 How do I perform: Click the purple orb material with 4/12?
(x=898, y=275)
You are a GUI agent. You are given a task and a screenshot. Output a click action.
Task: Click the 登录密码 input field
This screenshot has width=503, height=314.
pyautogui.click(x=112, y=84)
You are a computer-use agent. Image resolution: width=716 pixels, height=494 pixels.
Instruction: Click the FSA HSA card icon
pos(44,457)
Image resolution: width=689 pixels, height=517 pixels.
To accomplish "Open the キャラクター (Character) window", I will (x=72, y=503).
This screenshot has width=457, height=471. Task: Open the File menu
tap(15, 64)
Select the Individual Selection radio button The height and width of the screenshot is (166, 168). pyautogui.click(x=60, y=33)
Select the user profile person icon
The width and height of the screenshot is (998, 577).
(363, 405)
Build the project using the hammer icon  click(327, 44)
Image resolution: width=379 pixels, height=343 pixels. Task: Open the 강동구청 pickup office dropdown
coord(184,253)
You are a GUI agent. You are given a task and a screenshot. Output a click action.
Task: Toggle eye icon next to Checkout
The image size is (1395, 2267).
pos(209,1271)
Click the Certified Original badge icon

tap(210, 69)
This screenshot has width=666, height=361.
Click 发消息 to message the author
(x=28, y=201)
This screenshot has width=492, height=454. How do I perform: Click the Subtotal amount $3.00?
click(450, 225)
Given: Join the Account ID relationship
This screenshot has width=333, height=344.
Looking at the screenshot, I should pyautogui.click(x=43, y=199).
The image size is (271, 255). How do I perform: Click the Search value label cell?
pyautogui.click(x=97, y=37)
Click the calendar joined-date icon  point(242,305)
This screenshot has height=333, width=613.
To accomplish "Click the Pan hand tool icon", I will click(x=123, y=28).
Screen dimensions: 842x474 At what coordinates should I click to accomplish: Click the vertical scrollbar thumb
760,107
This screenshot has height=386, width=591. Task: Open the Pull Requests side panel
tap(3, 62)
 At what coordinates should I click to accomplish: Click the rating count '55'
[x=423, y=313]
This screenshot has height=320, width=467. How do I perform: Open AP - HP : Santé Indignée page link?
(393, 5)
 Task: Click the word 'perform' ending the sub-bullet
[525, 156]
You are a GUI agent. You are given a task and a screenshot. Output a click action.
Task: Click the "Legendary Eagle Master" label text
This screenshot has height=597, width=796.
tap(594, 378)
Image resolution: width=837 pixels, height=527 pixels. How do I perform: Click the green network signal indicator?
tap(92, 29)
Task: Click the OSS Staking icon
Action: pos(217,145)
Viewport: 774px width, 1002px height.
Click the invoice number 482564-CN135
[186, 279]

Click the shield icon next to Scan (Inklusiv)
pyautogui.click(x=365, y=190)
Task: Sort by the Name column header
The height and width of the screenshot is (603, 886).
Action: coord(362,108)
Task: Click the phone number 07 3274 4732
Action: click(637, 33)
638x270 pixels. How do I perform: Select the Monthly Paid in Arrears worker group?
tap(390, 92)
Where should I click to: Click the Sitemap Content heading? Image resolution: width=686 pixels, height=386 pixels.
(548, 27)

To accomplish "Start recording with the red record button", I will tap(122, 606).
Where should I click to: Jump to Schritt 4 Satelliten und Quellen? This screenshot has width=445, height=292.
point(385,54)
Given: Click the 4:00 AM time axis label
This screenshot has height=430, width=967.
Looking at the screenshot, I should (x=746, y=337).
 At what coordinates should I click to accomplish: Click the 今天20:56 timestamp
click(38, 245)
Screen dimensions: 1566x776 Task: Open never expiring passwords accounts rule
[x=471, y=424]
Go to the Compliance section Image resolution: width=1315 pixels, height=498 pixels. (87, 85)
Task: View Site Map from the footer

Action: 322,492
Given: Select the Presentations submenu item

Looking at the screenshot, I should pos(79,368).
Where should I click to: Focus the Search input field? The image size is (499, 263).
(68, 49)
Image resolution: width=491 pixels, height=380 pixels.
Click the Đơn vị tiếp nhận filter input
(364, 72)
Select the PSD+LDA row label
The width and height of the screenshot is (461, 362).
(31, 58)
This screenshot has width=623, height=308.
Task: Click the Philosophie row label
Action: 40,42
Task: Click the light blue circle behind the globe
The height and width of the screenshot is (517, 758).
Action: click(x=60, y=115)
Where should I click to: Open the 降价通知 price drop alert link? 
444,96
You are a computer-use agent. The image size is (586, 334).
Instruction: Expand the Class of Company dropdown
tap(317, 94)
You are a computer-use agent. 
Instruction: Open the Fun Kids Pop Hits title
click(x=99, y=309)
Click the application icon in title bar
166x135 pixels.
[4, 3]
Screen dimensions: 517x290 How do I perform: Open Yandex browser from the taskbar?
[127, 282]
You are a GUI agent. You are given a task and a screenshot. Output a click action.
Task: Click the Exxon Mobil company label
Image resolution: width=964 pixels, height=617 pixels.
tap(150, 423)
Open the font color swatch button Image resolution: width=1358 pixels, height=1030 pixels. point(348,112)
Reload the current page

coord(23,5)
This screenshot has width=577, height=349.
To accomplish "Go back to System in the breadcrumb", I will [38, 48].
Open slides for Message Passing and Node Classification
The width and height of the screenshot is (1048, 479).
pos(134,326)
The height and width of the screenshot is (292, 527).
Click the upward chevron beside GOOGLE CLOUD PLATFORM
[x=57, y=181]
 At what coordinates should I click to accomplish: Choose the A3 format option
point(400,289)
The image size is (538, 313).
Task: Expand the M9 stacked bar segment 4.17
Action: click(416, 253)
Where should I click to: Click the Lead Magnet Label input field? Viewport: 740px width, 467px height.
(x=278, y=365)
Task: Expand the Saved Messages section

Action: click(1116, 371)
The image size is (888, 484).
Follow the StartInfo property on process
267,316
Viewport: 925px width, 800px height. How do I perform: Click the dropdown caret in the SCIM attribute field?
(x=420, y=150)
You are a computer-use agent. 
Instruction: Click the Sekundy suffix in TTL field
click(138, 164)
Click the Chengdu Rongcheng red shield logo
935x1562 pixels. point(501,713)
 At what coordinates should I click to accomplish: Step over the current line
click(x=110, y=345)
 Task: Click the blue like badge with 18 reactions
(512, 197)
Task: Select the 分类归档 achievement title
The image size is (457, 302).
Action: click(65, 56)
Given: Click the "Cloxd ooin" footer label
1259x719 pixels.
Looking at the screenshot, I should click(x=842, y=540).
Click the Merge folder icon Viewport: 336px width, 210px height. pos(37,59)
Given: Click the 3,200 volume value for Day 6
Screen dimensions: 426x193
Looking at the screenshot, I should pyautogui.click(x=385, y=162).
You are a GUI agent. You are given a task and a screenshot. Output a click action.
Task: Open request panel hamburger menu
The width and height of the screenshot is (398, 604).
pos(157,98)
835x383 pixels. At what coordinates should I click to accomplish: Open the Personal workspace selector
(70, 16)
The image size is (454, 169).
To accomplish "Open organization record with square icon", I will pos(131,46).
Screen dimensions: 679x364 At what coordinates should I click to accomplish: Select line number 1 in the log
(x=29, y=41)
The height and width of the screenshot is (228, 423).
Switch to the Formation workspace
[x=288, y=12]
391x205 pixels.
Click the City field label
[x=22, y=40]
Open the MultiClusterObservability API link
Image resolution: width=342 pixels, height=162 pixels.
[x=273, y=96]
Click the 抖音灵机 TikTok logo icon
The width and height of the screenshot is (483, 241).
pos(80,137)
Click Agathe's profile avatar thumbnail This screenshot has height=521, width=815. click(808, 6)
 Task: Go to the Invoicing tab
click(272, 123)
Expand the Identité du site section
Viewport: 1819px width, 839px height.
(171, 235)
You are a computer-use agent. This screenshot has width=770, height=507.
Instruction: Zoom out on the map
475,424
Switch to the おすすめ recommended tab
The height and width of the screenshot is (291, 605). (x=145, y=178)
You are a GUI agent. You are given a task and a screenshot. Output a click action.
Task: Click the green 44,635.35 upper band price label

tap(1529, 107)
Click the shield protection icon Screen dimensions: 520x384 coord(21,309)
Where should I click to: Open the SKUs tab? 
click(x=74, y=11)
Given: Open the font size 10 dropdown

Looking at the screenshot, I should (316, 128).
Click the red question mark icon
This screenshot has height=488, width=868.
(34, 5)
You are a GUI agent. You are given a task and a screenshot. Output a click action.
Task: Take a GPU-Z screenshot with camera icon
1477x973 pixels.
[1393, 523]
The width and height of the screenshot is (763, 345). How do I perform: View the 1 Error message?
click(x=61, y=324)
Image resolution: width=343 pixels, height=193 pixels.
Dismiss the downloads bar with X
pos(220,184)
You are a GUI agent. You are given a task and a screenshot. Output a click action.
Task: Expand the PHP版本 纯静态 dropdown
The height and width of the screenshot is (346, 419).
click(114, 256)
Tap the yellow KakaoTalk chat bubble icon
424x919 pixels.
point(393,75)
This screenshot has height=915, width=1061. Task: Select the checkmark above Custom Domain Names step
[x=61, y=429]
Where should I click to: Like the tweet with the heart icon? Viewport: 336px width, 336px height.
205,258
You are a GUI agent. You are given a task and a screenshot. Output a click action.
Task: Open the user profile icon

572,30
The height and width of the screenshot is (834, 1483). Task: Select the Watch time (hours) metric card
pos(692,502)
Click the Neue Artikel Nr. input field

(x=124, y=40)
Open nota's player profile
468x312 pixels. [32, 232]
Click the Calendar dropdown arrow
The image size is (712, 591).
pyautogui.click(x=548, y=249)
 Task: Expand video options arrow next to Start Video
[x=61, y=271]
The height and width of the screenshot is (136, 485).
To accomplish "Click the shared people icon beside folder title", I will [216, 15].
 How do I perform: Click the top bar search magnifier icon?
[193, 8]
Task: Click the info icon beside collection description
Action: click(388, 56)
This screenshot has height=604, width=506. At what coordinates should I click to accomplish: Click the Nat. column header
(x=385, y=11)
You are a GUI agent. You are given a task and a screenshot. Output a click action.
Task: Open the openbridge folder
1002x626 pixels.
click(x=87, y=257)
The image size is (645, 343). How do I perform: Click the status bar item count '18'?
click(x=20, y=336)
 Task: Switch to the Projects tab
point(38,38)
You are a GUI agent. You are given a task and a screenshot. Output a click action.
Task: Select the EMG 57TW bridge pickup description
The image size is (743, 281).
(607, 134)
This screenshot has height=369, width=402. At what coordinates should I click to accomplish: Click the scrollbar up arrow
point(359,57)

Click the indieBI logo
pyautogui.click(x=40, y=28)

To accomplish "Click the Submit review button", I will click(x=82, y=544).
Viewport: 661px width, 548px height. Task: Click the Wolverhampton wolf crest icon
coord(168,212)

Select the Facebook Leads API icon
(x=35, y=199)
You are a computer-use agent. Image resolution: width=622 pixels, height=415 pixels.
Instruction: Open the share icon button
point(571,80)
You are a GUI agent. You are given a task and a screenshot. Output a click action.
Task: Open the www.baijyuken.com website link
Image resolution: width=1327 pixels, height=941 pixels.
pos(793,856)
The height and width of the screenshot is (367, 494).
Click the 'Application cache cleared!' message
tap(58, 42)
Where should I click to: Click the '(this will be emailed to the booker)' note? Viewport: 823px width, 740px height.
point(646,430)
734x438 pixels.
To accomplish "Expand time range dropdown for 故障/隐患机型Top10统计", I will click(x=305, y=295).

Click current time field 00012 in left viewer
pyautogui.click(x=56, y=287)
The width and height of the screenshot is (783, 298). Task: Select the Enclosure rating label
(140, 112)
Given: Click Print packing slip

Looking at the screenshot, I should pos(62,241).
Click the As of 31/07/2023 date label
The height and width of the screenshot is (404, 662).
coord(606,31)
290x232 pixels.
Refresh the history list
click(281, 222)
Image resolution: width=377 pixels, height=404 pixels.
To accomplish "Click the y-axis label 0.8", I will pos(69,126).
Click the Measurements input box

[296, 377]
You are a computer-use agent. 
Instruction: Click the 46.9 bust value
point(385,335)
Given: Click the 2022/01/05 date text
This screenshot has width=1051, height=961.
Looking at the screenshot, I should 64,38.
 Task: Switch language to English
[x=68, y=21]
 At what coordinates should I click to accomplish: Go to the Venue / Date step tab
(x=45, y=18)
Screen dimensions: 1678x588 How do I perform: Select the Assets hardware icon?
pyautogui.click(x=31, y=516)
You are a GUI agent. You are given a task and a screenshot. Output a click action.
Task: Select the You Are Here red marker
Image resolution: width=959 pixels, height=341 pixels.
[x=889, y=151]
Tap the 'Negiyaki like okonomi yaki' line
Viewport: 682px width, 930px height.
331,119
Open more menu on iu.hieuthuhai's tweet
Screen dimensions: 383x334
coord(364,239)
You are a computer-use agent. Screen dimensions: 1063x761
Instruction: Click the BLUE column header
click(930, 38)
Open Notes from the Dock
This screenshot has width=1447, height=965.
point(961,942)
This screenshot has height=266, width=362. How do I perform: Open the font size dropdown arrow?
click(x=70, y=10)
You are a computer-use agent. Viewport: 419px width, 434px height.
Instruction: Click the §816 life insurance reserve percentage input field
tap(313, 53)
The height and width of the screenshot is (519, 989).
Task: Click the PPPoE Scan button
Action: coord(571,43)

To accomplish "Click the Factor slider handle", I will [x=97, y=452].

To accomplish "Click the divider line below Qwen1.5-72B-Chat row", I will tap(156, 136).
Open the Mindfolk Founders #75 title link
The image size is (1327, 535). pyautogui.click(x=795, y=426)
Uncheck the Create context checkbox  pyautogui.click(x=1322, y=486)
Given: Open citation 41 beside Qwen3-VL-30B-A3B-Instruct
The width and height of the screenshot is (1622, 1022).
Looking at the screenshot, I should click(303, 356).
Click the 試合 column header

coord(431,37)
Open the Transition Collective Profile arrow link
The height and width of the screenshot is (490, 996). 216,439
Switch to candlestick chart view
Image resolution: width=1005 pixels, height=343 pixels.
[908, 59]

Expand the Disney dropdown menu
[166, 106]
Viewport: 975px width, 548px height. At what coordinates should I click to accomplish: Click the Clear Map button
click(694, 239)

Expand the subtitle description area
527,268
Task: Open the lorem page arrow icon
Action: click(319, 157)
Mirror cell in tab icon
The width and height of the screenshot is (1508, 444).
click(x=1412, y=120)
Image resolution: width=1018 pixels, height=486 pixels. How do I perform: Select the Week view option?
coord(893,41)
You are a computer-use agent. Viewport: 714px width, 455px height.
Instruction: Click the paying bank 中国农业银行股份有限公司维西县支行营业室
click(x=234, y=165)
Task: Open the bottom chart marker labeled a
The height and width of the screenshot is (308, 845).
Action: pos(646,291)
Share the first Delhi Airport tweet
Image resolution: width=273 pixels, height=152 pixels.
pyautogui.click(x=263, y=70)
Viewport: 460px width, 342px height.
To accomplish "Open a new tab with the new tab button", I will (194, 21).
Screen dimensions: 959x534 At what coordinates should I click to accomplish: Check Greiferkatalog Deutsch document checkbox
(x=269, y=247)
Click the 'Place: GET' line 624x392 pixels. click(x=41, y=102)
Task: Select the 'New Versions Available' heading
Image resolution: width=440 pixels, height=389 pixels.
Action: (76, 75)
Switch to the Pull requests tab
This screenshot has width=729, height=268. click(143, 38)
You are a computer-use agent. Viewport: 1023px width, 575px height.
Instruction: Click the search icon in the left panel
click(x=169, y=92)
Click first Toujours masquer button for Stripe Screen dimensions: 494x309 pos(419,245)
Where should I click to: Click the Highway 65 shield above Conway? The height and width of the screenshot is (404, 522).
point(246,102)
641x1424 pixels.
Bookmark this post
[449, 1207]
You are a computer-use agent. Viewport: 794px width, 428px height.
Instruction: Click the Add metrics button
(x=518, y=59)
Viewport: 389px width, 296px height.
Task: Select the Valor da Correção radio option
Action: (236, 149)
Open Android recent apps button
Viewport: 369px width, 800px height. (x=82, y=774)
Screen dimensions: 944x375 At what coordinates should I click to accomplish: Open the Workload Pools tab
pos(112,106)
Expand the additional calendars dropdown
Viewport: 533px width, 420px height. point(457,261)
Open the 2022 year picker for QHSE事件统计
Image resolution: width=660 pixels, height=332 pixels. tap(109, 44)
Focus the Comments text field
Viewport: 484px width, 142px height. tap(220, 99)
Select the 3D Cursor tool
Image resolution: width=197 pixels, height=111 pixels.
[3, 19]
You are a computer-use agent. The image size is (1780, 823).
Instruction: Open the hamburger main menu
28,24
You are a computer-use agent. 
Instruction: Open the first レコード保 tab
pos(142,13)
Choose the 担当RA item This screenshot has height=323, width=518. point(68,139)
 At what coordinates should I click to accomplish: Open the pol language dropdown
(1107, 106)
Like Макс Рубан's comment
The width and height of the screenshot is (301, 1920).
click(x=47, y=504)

_ _ _ _

The lines to copy run from the first line of the entries to the line containing "Click the calendar joined-date"; copy them exactly and output nothing else.

 How do I perform: Click the purple orb material with 4/12?
(x=898, y=275)
You are a GUI agent. You are given a task and a screenshot. Output a click action.
Task: Click the 登录密码 input field
This screenshot has width=503, height=314.
pyautogui.click(x=112, y=84)
You are a computer-use agent. Image resolution: width=716 pixels, height=494 pixels.
Instruction: Click the FSA HSA card icon
pos(44,457)
Image resolution: width=689 pixels, height=517 pixels.
To accomplish "Open the キャラクター (Character) window", I will (x=72, y=503).
This screenshot has width=457, height=471. Task: Open the File menu
tap(15, 64)
Select the Individual Selection radio button The height and width of the screenshot is (166, 168). pyautogui.click(x=60, y=33)
Select the user profile person icon
The width and height of the screenshot is (998, 577).
(363, 405)
Build the project using the hammer icon  click(327, 44)
Image resolution: width=379 pixels, height=343 pixels. Task: Open the 강동구청 pickup office dropdown
coord(184,253)
You are a GUI agent. You are given a task and a screenshot. Output a click action.
Task: Toggle eye icon next to Checkout
The image size is (1395, 2267).
pos(209,1271)
Click the Certified Original badge icon

tap(210, 69)
This screenshot has width=666, height=361.
Click 发消息 to message the author
(x=28, y=201)
This screenshot has width=492, height=454. How do I perform: Click the Subtotal amount $3.00?
click(450, 225)
Given: Join the Account ID relationship
This screenshot has width=333, height=344.
Looking at the screenshot, I should pyautogui.click(x=43, y=199).
The image size is (271, 255). How do I perform: Click the Search value label cell?
pyautogui.click(x=97, y=37)
Click the calendar joined-date icon  point(242,305)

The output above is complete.